Louis Jousserandot

Résumé

Louis Jousserandot De la Démocratie républicaine… (1886)

C'est au Sénat romain que la République romaine a dû sa puissance. C'est le Conseil des Dix qui a fait survivre Venise aux Républiques italiennes, tombant toutes, après une période d'anarchie, sous le despotisme d'un César d'aventure. C'est la Chambre des lords, véritable Sénat d'une République oligarchique qui a fait l'Angleterre. C'est le Sénat américain qui donne à la Confédération cette unité, cette cohésion, cette fixité de vues, cette force, en un mot ces qualités essentielles auxquelles elle doit le rôle important qu'elle joue dans le monde.
Source : Gallica

Louis Jousserandot De la Démocratie républicaine… (1886)

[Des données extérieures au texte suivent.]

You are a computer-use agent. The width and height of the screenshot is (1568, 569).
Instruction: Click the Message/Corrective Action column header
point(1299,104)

Or, dans l'organisation actuelle du suffrage universel, on a fait complètement abstraction de l'élément qui se nomme : expérience. On ne tue pas ceux à qui l'âge a fait perdre la force physique, on daigne même leur laisser le droit de voter; mais comme ils sont une infime minorité, ils ne comptent plus. L'expérience est devenue une quantité négligeable; le nombre, c'est-à-dire la force, est tout. En présence d'un tel résultat, n'ai-je pas le droit de dire que le suffrage universel, tel que nous le pratiquons, est la Démocratie à l'état sauvage ?
Source : Gallica

Louis Jousserandot De la Démocratie républicaine… (1886)

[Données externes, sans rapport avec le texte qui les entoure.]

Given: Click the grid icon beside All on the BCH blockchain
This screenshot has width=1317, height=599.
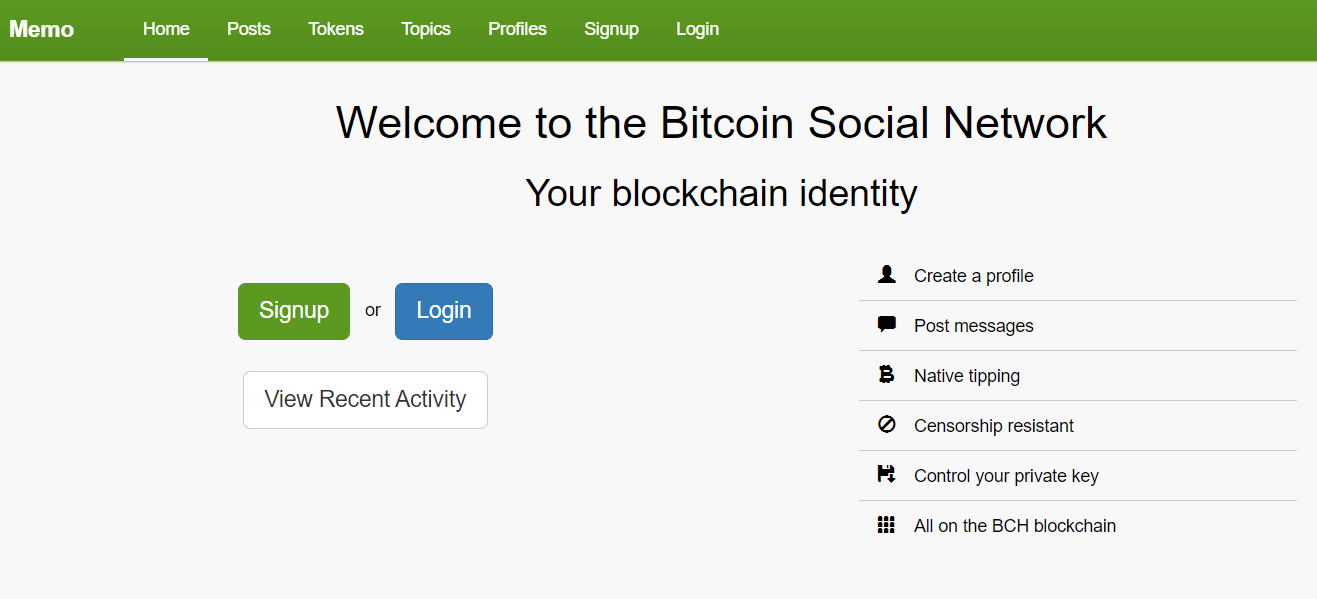Looking at the screenshot, I should point(886,525).
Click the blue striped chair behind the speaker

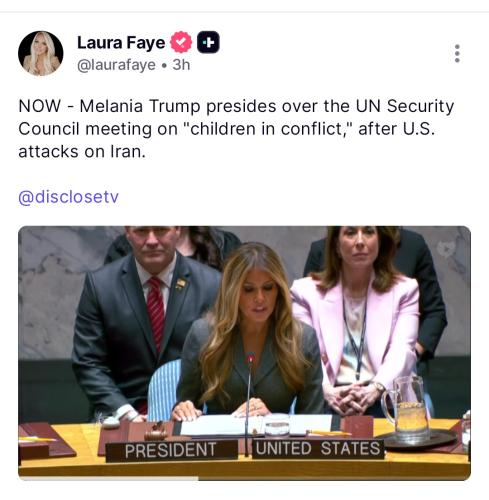[164, 390]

Le conseil national, parce qu'il représente le peuple, doit être composé d'un nombre de représentants proportionnel soit au chiffre de la population, soit à celui des électeurs. Mais pour le conseil des États, la proportionnalité n'a plus de raison; elle serait un non sens ou un contre sens.
Chaque groupe, en effet, état, canton, département, comté... est une individualité collective, qui a sa vie propre, et à laquelle doivent être appliqués les principes dont bénéficient les individus pourvus de la majorité politique qui composent le peuple. Le chiffre de la population n'a rien à faire ici.